··· EXERCISE MATERIALS ···
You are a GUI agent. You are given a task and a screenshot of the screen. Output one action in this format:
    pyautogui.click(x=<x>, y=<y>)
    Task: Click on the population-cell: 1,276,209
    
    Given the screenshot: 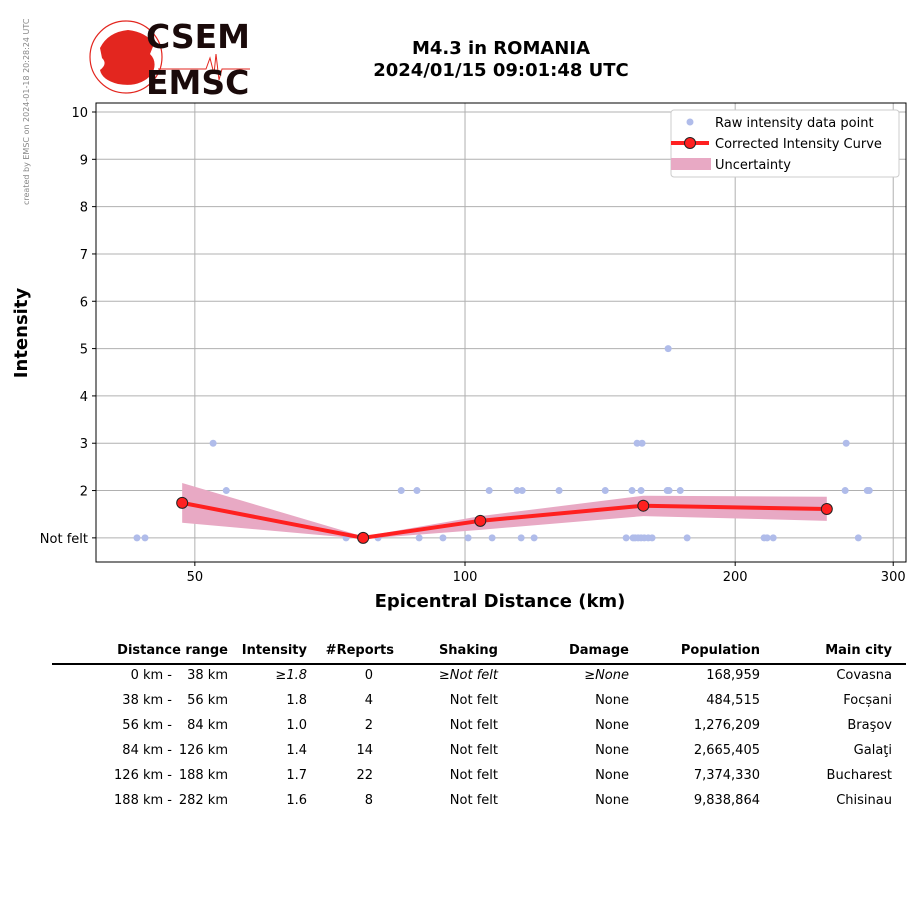 What is the action you would take?
    pyautogui.click(x=726, y=726)
    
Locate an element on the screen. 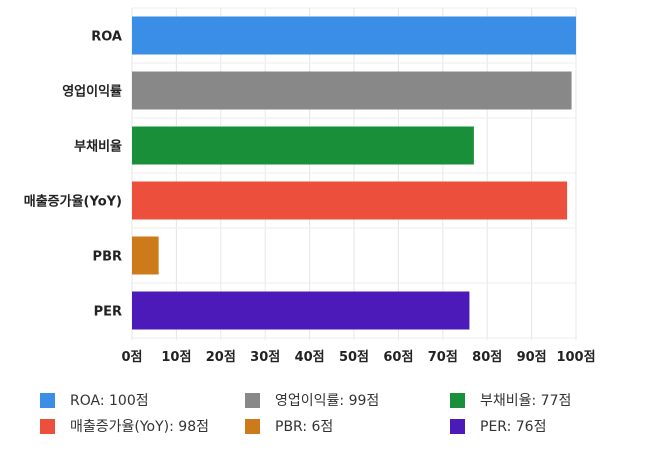 The width and height of the screenshot is (650, 450). legend-item: 부채비율: 77점 is located at coordinates (510, 400).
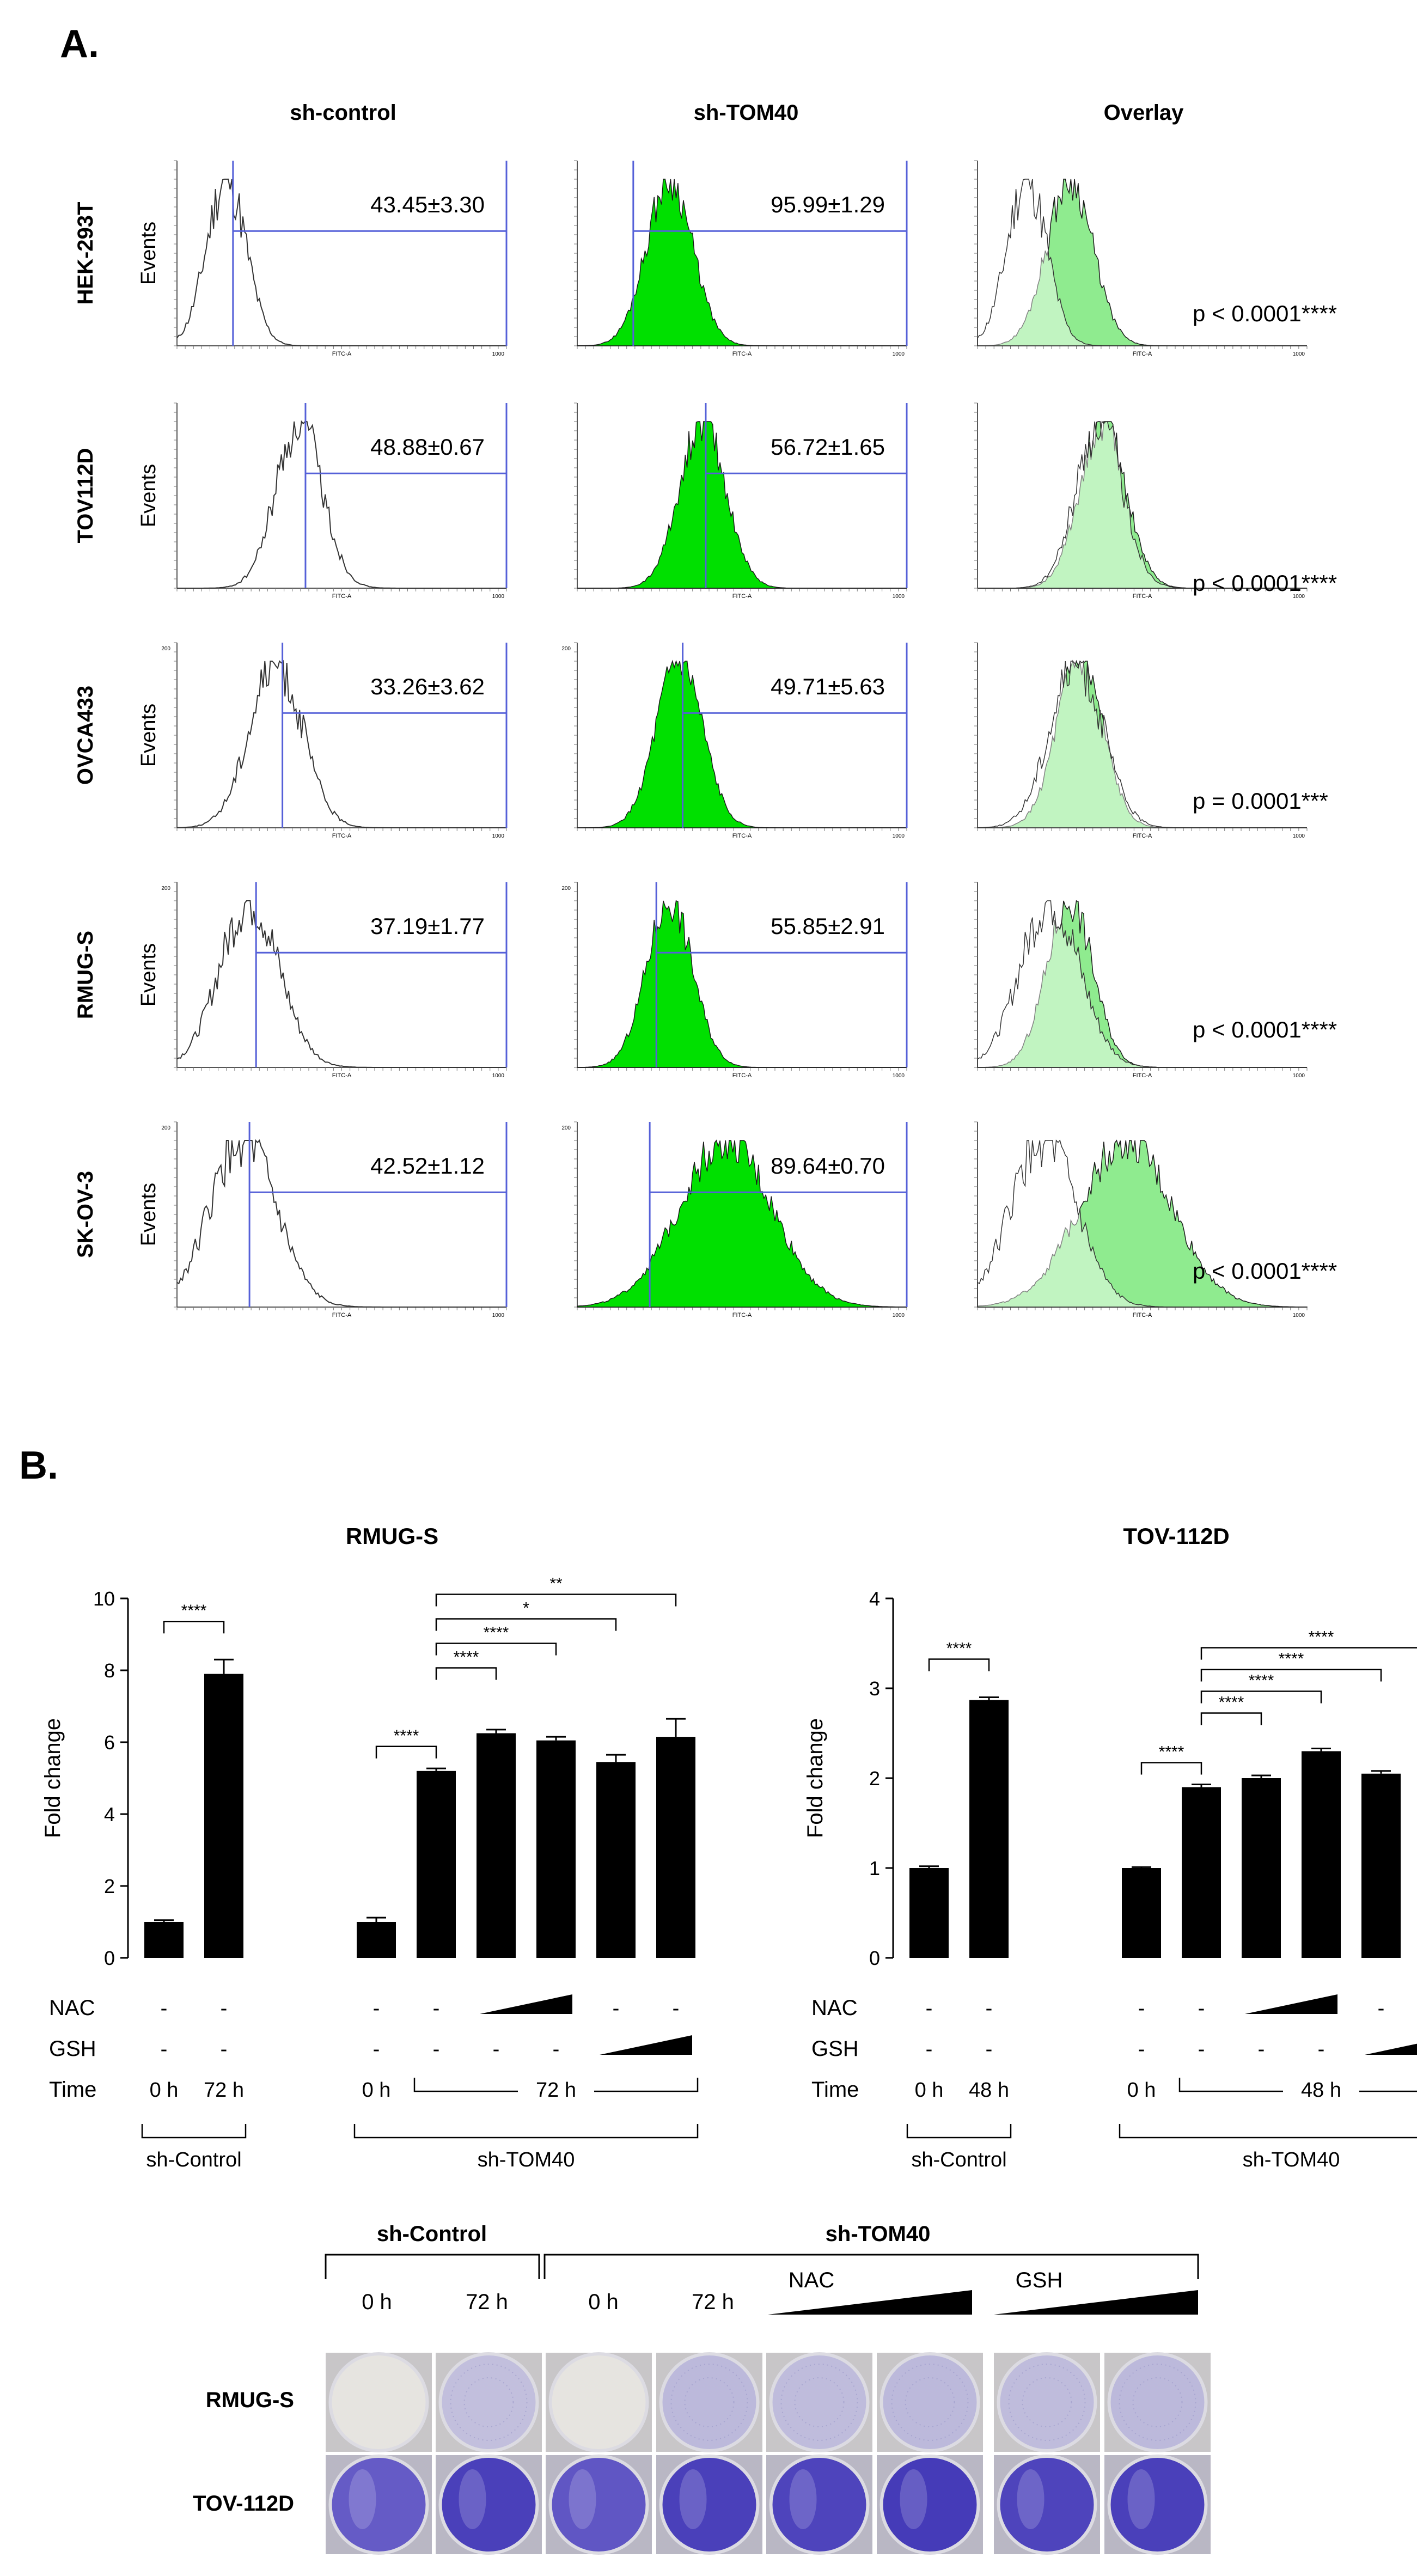 The image size is (1417, 2576). What do you see at coordinates (1260, 801) in the screenshot?
I see `flow-p-value: p = 0.0001***` at bounding box center [1260, 801].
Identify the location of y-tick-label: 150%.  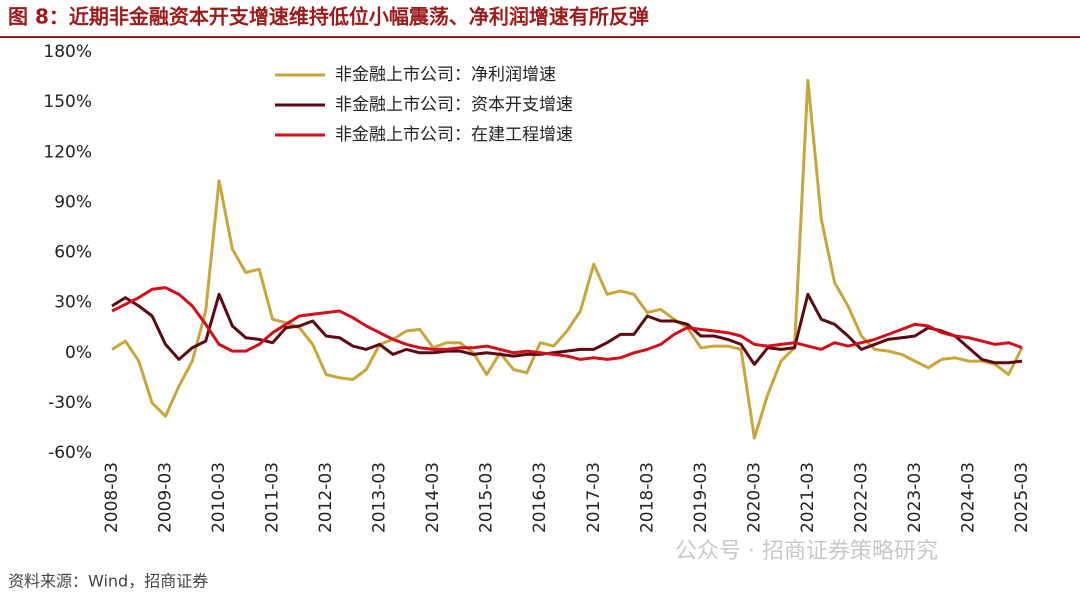
(68, 102).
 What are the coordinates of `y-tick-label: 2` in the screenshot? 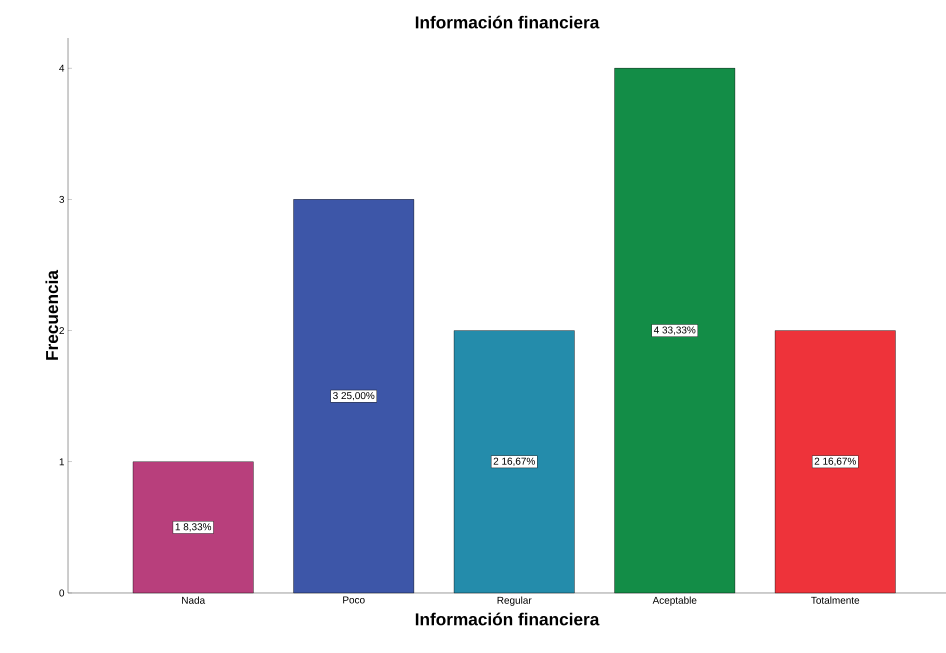 It's located at (62, 330).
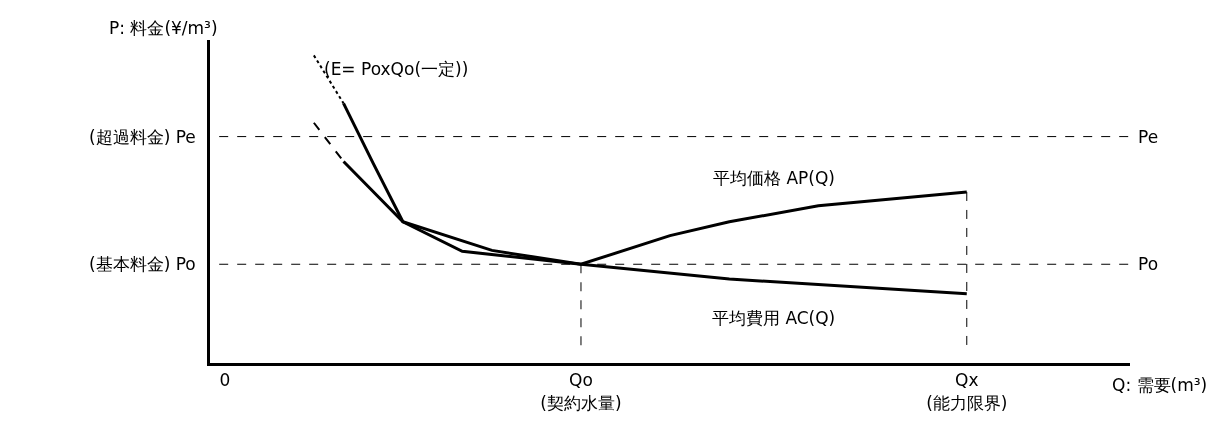 The image size is (1208, 443). I want to click on x-tick-label: Qx (能力限界), so click(967, 392).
···
#### WHAT THE EXERCISE ASKS:
Render the entries from the very beginning up to and including the line containing "Task: Click on" as a JSON list of strings, one string per line, with blank lines omitted.

#### SOLUTION:
[
  "You are a GUI agent. You are given a task and a screenshot of the screen. Output one action in this format:",
  "    pyautogui.click(x=<x>, y=<y>)",
  "    Task: Click on the population-cell: 1,276,209"
]